Diabetes associated with no improvement in COVID-19 patients
Type 2 diabetes mellitus (T2DM) appears to prevent improvement in patients with COVID-19 and contributes to a severe and critical condition of the infectious disease, according to a study.
“Furthermore, having a severe and critical condition and decreased lymphocyte count were independent risk factors that influence the improvement of patients with T2DM with COVID-19,” the researchers said.
A total of 663 consecutive patients with COVID-19 admitted to the Renmin Hospital of Wuhan University in China from 11 January to 6 February 2020 were included in the analysis. Of these, 67 (10.1 percent) had T2DM. [J Clin Endocrinol Metab 2020;105:dgaa535]
COVID-19 patients with T2DM, compared to those without, were older (aged 66 vs 57 years; p<0.001), were more likely to be male (62.7 percent vs 37.3 percent; p=0.019), and had higher prevalence of cardiovascular disease (61.2 percent and 20.6 percent; p<0.001) and urinary diseases (9 percent vs 2.5 percent; p=0.014).

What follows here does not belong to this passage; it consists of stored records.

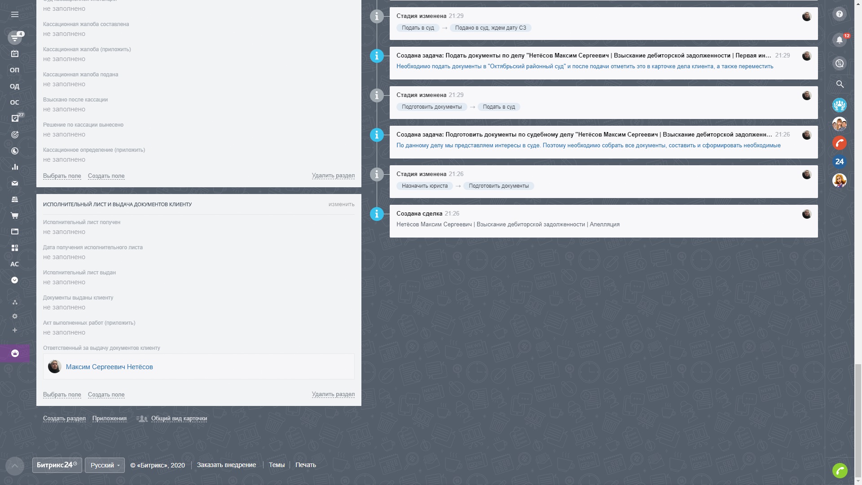The image size is (862, 485).
Task: Open sidebar settings gear icon
Action: pyautogui.click(x=15, y=316)
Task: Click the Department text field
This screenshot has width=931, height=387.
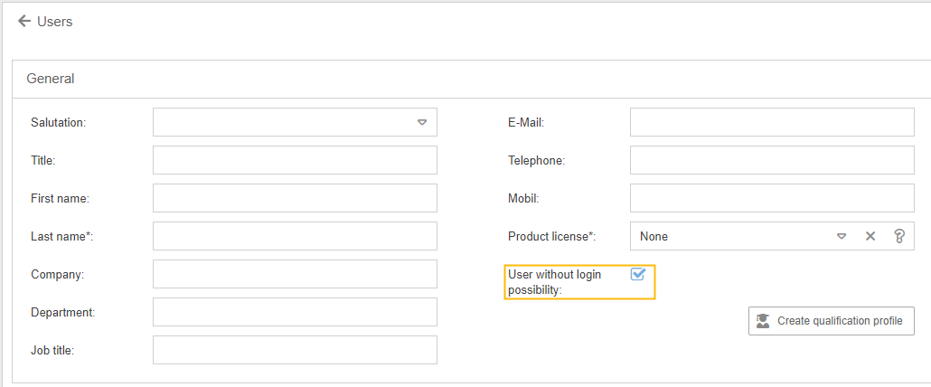Action: coord(295,312)
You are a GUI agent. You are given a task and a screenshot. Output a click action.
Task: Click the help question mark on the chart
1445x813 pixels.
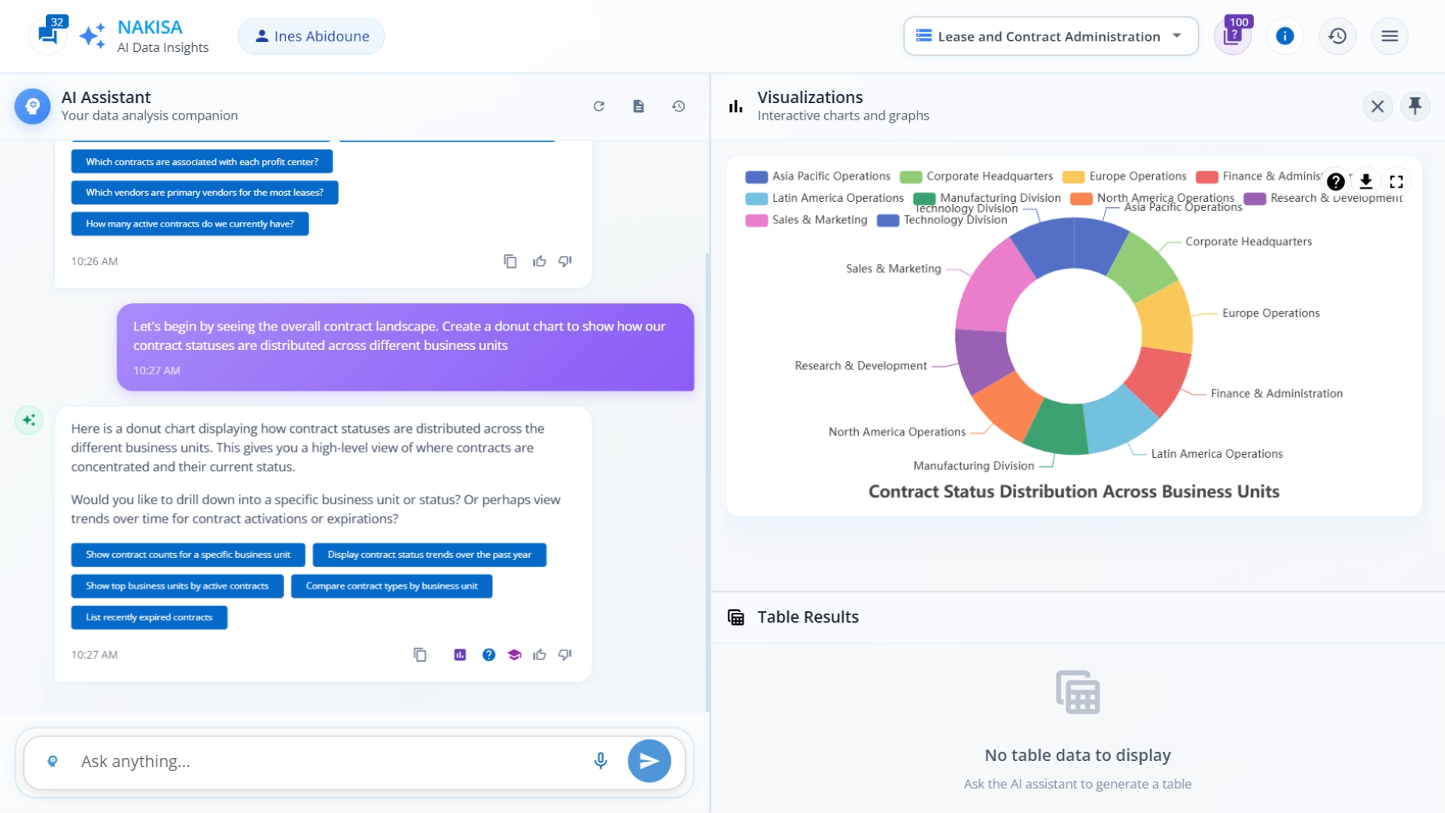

Patients with T2DM also had a higher likelihood of developing severe (58.2 percent vs 46.3 percent; p=0.002) and critical COVID-19 (20.9 percent vs 13.4 percent; p=0.001) and having poor therapeutic response (76.1 percent vs 60.4 percent; p=0.017). No significant between-group difference was noted in mortality rates (4.5 percent vs 3.7 percent; p=0.732).
On multivariate logistic regression analysis, T2DM correlated with poor therapeutic effect in patients with COVID-19 (odds ratio [OR], 2.99, 95 percent confidence interval [CI], 1.07–8.66; p=0.04). In addition, having a severe and critical COVID-19 condition (OR, 3.27, 95 percent CI, 1.02–9.00; p=0.029) and decreased lymphocytes (OR, 1.59, 95 percent CI, 1.10–2.34; p=0.016) independently predicted poor therapeutic effect in those with T2DM.
These findings were consistent to those from studies examining other coronavirus infections, namely SARS-CoV and MERS-CoV. Diabetic patients with SARS-CoV had significantly higher mortality, intensive hospitalization, and mechanical ventilation rates than nondiabetic patients. In MERS-CoV, those with T2DM had poorer prognosis, significantly worse clinical outcomes, and a significantly higher mortality rate than other patients. [JAMA 2003;289:2801-2809; Emerg Infect Dis 2020;26:166-168]
The World Health Organization considers T2DM as a risk factor for MERS-CoV infection. [Pharmacol Res 2018;137:230-235]
“Patients with T2DM with COVID-19 are prone to a severe state, and the therapeutic effects are much poorer than in patients without T2DM,” for which there are several possible explanations, the researchers said.
“First, the pulmonary vascular bed and alveolar surfactants in patients with diabetes are often damaged... Second, hyperglycaemia and insulin deficiency in patients with diabetes will reduce synthesis of proinflammatory factors such as interferon-γ and interleukin 15 and have influence on downstream acute inflammatory responses. Therefore, it will impair the host’s innate and humoral immunity,” they explained. [Cold Spring Harb Perspect Med 2012;2:a007724]
“Third, chronic disease (such as diabetes) and infectious diseases and their complications share several common characteristics such as endothelial dysfunction, proinflammatory status, and innate immune response,” the researchers said. [PLoS Negl Trop Dis 2015;9:e0003741; Diab Vasc Dis Res 2008;5:213-214; Curr Hypertens Rep 2010;12:448-455]
The current study was limited by its single-centre design, the absence of data on body mass index, a number of covarying differences between patients with T2DM and control participants, and the lack of multivariate regression analysis with mortality as the dependent variable since only three deaths in diabetic COVID-19 patients were recorded.